[BEGIN MATERIAL SHOWN]

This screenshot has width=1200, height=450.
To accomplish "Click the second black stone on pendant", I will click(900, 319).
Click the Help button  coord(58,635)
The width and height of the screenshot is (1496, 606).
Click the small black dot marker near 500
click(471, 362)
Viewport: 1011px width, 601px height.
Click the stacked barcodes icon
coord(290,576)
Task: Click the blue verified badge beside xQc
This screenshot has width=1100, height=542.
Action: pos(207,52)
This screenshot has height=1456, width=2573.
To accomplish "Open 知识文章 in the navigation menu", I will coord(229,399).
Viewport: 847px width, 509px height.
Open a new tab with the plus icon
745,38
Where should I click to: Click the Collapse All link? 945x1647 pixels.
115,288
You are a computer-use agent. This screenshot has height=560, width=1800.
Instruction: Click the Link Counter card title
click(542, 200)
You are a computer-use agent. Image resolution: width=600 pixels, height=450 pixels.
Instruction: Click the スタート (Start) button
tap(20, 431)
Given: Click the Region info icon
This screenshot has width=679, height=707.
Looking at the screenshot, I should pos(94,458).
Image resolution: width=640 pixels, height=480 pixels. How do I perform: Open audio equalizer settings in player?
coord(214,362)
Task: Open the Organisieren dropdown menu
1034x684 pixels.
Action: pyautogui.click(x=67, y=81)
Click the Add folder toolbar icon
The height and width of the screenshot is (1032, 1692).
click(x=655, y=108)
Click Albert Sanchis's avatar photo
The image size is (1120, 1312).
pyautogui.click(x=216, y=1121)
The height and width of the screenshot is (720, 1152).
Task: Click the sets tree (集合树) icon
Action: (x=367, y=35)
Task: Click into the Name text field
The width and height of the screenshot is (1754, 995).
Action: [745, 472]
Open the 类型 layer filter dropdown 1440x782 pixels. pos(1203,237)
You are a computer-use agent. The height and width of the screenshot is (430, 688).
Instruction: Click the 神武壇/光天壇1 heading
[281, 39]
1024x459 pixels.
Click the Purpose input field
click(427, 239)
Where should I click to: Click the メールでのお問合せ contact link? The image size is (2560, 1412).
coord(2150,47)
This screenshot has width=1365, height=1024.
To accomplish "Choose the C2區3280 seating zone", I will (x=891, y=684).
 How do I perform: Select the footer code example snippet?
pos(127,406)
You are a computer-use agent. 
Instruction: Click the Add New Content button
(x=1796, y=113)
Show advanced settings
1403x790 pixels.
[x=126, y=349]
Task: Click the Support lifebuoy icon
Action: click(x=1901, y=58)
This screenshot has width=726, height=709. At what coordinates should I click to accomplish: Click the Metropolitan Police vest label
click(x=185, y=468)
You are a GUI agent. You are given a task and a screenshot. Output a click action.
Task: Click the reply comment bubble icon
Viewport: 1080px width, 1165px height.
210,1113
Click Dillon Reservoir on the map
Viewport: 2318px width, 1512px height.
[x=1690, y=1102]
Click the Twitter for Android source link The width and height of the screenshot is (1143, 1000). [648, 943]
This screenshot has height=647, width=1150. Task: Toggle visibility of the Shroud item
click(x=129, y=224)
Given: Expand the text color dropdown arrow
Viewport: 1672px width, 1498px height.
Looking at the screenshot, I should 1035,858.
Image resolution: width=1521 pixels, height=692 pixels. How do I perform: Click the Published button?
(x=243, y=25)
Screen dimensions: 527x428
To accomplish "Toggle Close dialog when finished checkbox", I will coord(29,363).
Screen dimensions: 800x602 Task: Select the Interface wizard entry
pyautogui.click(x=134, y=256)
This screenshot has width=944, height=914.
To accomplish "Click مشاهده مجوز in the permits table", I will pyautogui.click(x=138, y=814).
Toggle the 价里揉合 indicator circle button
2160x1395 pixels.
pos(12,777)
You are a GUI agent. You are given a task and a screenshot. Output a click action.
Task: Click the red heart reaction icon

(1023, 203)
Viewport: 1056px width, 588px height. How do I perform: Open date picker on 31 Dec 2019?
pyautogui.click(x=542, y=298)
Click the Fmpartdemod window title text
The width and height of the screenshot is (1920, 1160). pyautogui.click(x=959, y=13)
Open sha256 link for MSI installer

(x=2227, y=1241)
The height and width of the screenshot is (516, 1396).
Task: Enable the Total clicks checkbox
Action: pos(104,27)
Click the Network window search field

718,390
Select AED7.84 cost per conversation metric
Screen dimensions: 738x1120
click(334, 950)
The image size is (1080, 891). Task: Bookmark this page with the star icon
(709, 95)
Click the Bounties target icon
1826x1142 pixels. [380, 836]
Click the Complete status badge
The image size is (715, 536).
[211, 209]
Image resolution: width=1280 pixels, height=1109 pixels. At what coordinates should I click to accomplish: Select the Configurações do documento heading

[END MATERIAL SHOWN]

◆ EXERCISE AIM ◆
Reproduce the lines above in full, switching every "computer-use agent" to "desktop automation agent" and leaving everything else unchanged.

◆ FINISHED EXERCISE ◆
This screenshot has width=1200, height=450.
To accomplish "Click the second black stone on pendant", I will click(900, 319).
Click the Help button  coord(58,635)
The width and height of the screenshot is (1496, 606).
Click the small black dot marker near 500
click(471, 362)
Viewport: 1011px width, 601px height.
Click the stacked barcodes icon
coord(290,576)
Task: Click the blue verified badge beside xQc
This screenshot has width=1100, height=542.
Action: pos(207,52)
This screenshot has height=1456, width=2573.
To accomplish "Open 知识文章 in the navigation menu", I will coord(229,399).
Viewport: 847px width, 509px height.
Open a new tab with the plus icon
745,38
Where should I click to: Click the Collapse All link? 945x1647 pixels.
115,288
You are a desktop automation agent. This screenshot has height=560, width=1800.
Instruction: Click the Link Counter card title
click(542, 200)
You are a desktop automation agent. Image resolution: width=600 pixels, height=450 pixels.
Instruction: Click the スタート (Start) button
tap(20, 431)
Given: Click the Region info icon
This screenshot has width=679, height=707.
Looking at the screenshot, I should pos(94,458).
Image resolution: width=640 pixels, height=480 pixels. How do I perform: Open audio equalizer settings in player?
coord(214,362)
Task: Open the Organisieren dropdown menu
1034x684 pixels.
Action: pyautogui.click(x=67, y=81)
Click the Add folder toolbar icon
The height and width of the screenshot is (1032, 1692).
click(x=655, y=108)
Click Albert Sanchis's avatar photo
The image size is (1120, 1312).
pyautogui.click(x=216, y=1121)
The height and width of the screenshot is (720, 1152).
Task: Click the sets tree (集合树) icon
Action: (x=367, y=35)
Task: Click into the Name text field
The width and height of the screenshot is (1754, 995).
Action: [745, 472]
Open the 类型 layer filter dropdown 1440x782 pixels. pos(1203,237)
You are a desktop automation agent. The height and width of the screenshot is (430, 688).
Instruction: Click the 神武壇/光天壇1 heading
[281, 39]
1024x459 pixels.
Click the Purpose input field
click(427, 239)
Where should I click to: Click the メールでのお問合せ contact link? The image size is (2560, 1412).
coord(2150,47)
This screenshot has width=1365, height=1024.
To accomplish "Choose the C2區3280 seating zone", I will (x=891, y=684).
 How do I perform: Select the footer code example snippet?
pos(127,406)
You are a desktop automation agent. 
Instruction: Click the Add New Content button
(x=1796, y=113)
Show advanced settings
1403x790 pixels.
[x=126, y=349]
Task: Click the Support lifebuoy icon
Action: click(x=1901, y=58)
This screenshot has width=726, height=709. At what coordinates should I click to accomplish: Click the Metropolitan Police vest label
click(x=185, y=468)
You are a GUI agent. You are given a task and a screenshot. Output a click action.
Task: Click the reply comment bubble icon
Viewport: 1080px width, 1165px height.
210,1113
Click Dillon Reservoir on the map
Viewport: 2318px width, 1512px height.
[x=1690, y=1102]
Click the Twitter for Android source link The width and height of the screenshot is (1143, 1000). [648, 943]
This screenshot has height=647, width=1150. Task: Toggle visibility of the Shroud item
click(x=129, y=224)
Given: Expand the text color dropdown arrow
Viewport: 1672px width, 1498px height.
Looking at the screenshot, I should 1035,858.
Image resolution: width=1521 pixels, height=692 pixels. How do I perform: Click the Published button?
(x=243, y=25)
Screen dimensions: 527x428
To accomplish "Toggle Close dialog when finished checkbox", I will coord(29,363).
Screen dimensions: 800x602 Task: Select the Interface wizard entry
pyautogui.click(x=134, y=256)
This screenshot has width=944, height=914.
To accomplish "Click مشاهده مجوز in the permits table", I will pyautogui.click(x=138, y=814).
Toggle the 价里揉合 indicator circle button
2160x1395 pixels.
pos(12,777)
You are a GUI agent. You are given a task and a screenshot. Output a click action.
Task: Click the red heart reaction icon

(1023, 203)
Viewport: 1056px width, 588px height. How do I perform: Open date picker on 31 Dec 2019?
pyautogui.click(x=542, y=298)
Click the Fmpartdemod window title text
The width and height of the screenshot is (1920, 1160). pyautogui.click(x=959, y=13)
Open sha256 link for MSI installer

(x=2227, y=1241)
The height and width of the screenshot is (516, 1396).
Task: Enable the Total clicks checkbox
Action: pos(104,27)
Click the Network window search field

718,390
Select AED7.84 cost per conversation metric
Screen dimensions: 738x1120
click(334, 950)
The image size is (1080, 891). Task: Bookmark this page with the star icon
(709, 95)
Click the Bounties target icon
1826x1142 pixels. [380, 836]
Click the Complete status badge
The image size is (715, 536).
[211, 209]
Image resolution: width=1280 pixels, height=1109 pixels. At what coordinates should I click to accomplish: Select the Configurações do documento heading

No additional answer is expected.